- **Task statement**
Every line in the listing should be set down again verbatim.

···

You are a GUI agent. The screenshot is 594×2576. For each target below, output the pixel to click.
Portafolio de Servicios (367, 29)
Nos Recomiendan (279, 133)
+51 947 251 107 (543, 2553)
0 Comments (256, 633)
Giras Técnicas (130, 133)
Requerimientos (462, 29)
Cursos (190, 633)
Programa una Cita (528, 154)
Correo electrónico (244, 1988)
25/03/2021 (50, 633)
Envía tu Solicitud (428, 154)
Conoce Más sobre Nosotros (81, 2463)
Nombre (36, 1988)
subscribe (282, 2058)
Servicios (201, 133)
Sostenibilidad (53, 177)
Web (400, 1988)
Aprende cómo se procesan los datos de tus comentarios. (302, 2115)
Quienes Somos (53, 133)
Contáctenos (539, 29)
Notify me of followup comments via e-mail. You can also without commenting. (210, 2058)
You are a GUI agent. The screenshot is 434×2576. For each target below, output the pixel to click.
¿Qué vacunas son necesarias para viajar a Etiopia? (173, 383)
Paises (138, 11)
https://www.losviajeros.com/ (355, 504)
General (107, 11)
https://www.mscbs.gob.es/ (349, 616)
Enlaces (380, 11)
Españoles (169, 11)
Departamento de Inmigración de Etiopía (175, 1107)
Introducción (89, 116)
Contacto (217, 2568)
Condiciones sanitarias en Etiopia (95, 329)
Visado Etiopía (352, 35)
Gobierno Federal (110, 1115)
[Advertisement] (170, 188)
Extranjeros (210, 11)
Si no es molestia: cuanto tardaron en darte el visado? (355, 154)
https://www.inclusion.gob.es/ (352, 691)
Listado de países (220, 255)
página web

···

- **Solution for this task**
You are a GUI agent. The screenshot is 594×2576. For each target below, output the pixel to click.
Portafolio de Servicios (367, 29)
Nos Recomiendan (279, 133)
+51 947 251 107 (543, 2553)
0 Comments (256, 633)
Giras Técnicas (130, 133)
Requerimientos (462, 29)
Cursos (190, 633)
Programa una Cita (528, 154)
Correo electrónico (244, 1988)
25/03/2021 (50, 633)
Envía tu Solicitud (428, 154)
Conoce Más sobre Nosotros (81, 2463)
Nombre (36, 1988)
subscribe (282, 2058)
Servicios (201, 133)
Sostenibilidad (53, 177)
Web (400, 1988)
Aprende cómo se procesan los datos de tus comentarios. (302, 2115)
Quienes Somos (53, 133)
Contáctenos (539, 29)
Notify me of followup comments via e-mail. You can also without commenting. (210, 2058)
You are a GUI agent. The screenshot is 434×2576. For each target below, output the pixel to click.
¿Qué vacunas son necesarias para viajar a Etiopia? (173, 383)
Paises (138, 11)
https://www.losviajeros.com/ (355, 504)
General (107, 11)
https://www.mscbs.gob.es/ (349, 616)
Enlaces (380, 11)
Españoles (169, 11)
Departamento de Inmigración de Etiopía (175, 1107)
Introducción (89, 116)
Contacto (217, 2568)
Condiciones sanitarias en Etiopia (95, 329)
Visado Etiopía (352, 35)
Gobierno Federal (110, 1115)
[Advertisement] (170, 188)
Extranjeros (210, 11)
Si no es molestia: cuanto tardaron en darte el visado? (355, 154)
https://www.inclusion.gob.es/ (352, 691)
Listado de países (220, 255)
página web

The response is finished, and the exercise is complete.